Exercise objective
From the entries below, please output exactly the lines starting at the one containing "Click Dinkar Kamat's" and ending at the one containing "Open Tom Elliott's", both included.

Dataset excerpts
=-=-=
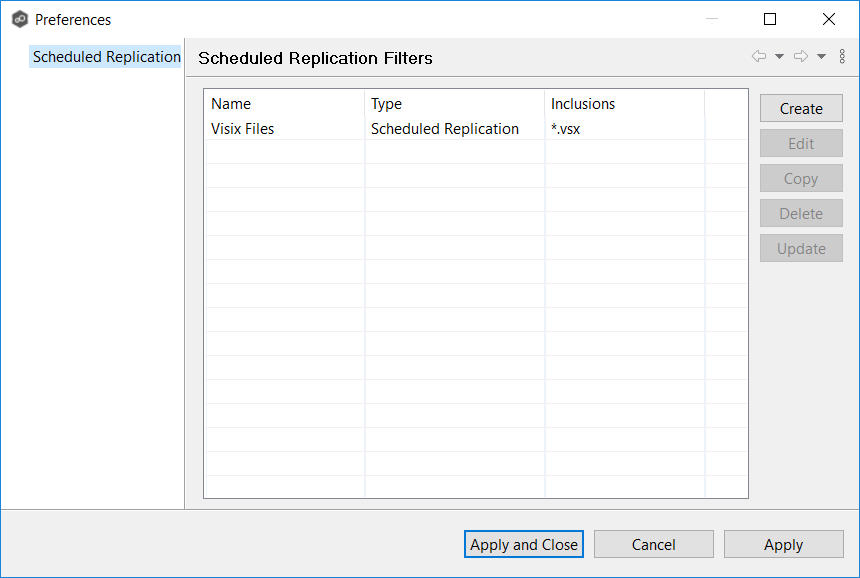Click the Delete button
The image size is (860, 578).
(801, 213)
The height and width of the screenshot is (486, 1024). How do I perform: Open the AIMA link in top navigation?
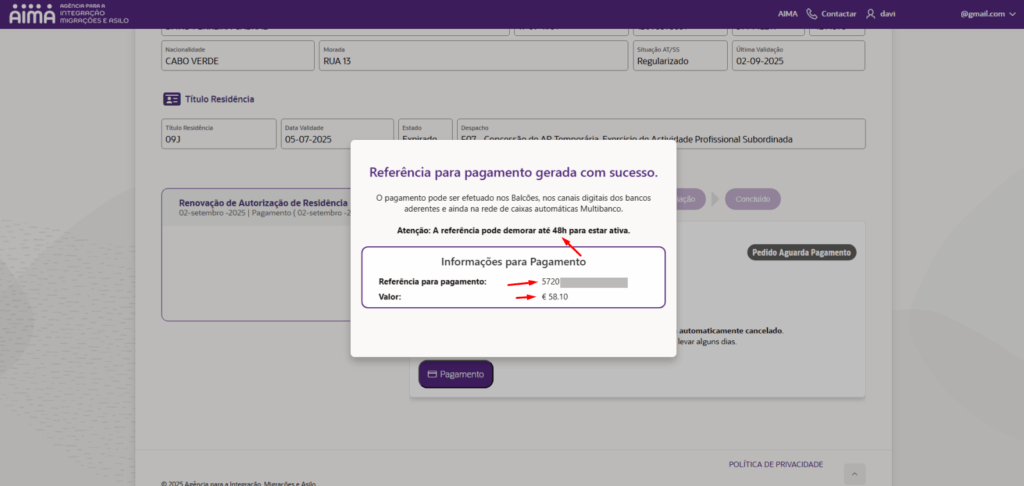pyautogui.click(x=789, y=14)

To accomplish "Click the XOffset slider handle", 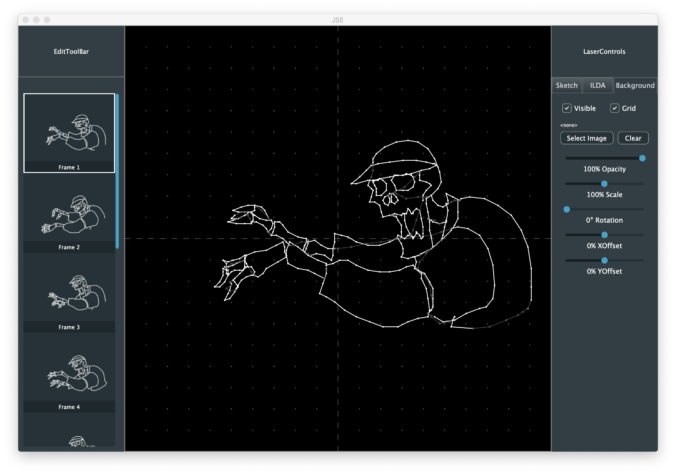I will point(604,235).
=-=-=
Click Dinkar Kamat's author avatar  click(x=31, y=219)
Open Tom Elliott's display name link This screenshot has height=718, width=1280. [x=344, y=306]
=-=-=
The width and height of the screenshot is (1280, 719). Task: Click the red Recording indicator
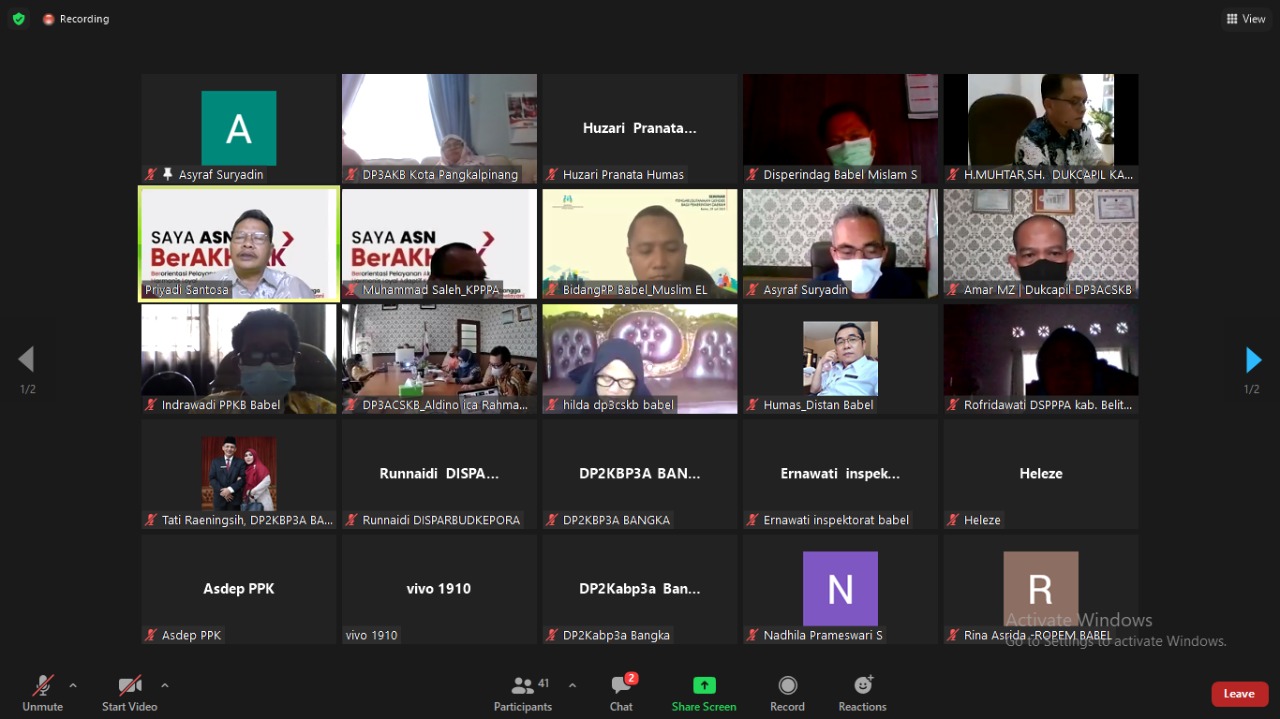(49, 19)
=-=-=
Exercise answer
Click Dinkar Kamat's author avatar  click(x=31, y=219)
Open Tom Elliott's display name link This screenshot has height=718, width=1280. [x=344, y=306]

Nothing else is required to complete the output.